=== Task material ===
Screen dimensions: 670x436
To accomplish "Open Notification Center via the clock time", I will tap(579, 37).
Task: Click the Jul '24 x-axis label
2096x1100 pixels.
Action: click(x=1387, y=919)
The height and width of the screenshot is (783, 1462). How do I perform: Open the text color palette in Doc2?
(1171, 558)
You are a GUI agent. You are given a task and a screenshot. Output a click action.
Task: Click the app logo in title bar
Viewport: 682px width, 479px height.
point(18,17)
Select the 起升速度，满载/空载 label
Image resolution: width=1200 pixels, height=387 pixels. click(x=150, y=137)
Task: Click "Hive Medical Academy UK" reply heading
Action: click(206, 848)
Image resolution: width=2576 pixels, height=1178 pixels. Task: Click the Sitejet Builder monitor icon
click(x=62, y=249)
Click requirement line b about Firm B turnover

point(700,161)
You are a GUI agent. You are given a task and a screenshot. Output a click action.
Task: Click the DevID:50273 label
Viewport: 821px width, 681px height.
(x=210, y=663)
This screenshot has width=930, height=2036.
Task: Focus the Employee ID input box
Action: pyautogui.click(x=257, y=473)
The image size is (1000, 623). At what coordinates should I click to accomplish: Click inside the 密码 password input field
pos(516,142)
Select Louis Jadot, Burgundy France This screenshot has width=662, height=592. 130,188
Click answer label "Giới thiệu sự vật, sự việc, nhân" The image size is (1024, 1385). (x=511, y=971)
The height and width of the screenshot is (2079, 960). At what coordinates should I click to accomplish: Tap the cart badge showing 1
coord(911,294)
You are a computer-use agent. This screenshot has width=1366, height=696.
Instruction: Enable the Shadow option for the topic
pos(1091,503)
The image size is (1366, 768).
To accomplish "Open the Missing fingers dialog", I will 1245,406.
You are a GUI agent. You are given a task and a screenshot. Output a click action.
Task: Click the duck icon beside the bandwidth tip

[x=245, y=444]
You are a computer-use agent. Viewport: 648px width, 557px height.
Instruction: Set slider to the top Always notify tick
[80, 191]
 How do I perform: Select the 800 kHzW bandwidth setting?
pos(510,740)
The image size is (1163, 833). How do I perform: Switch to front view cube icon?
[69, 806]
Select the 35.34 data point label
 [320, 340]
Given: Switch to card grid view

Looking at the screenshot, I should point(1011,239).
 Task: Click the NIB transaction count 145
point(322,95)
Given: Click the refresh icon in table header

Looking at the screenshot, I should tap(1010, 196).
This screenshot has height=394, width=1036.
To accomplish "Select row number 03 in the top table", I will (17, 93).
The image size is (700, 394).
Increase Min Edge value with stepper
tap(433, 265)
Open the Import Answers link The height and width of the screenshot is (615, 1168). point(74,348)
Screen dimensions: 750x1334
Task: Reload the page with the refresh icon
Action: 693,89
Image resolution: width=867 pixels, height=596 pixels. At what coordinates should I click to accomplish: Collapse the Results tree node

=== Exercise goal ===
Reproduce every line from the entries that holds the word "computer".

=== Result below ===
You are a computer-use agent. This screenshot has width=1366, height=696.
You are a computer-use agent. Viewport: 648px width, 557px height.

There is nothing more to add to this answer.